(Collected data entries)
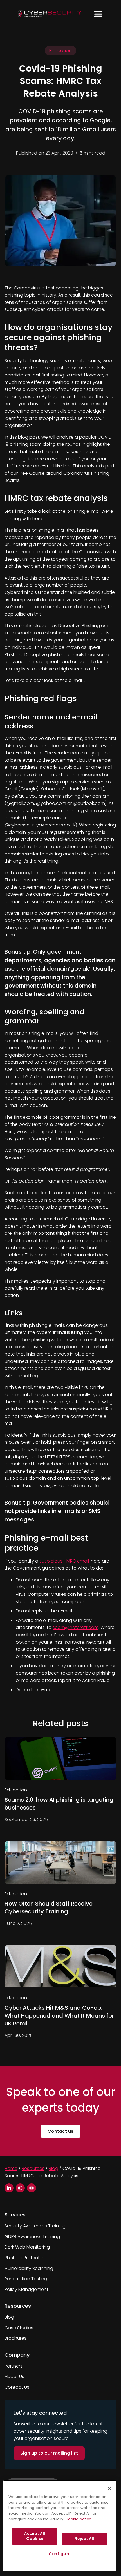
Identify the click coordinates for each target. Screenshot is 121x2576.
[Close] (109, 2488)
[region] (59, 2525)
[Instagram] (20, 2187)
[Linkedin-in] (9, 2187)
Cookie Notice (78, 2519)
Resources (33, 2168)
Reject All (84, 2538)
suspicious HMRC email (64, 1561)
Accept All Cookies (34, 2536)
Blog (53, 2168)
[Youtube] (31, 2187)
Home (11, 2168)
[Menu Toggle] (98, 13)
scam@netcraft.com (75, 1627)
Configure (60, 2554)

**DIRECTIONS:** Take every record and copy it word for word, dropping the pictures.

**SOLUTION BELOW:**
Identify the click coordinates for each target. Screenshot is 121x2576.
[Close] (109, 2488)
[region] (59, 2525)
[Instagram] (20, 2187)
[Linkedin-in] (9, 2187)
Cookie Notice (78, 2519)
Resources (33, 2168)
Reject All (84, 2538)
suspicious HMRC email (64, 1561)
Accept All Cookies (34, 2536)
Blog (53, 2168)
[Youtube] (31, 2187)
Home (11, 2168)
[Menu Toggle] (98, 13)
scam@netcraft.com (75, 1627)
Configure (60, 2554)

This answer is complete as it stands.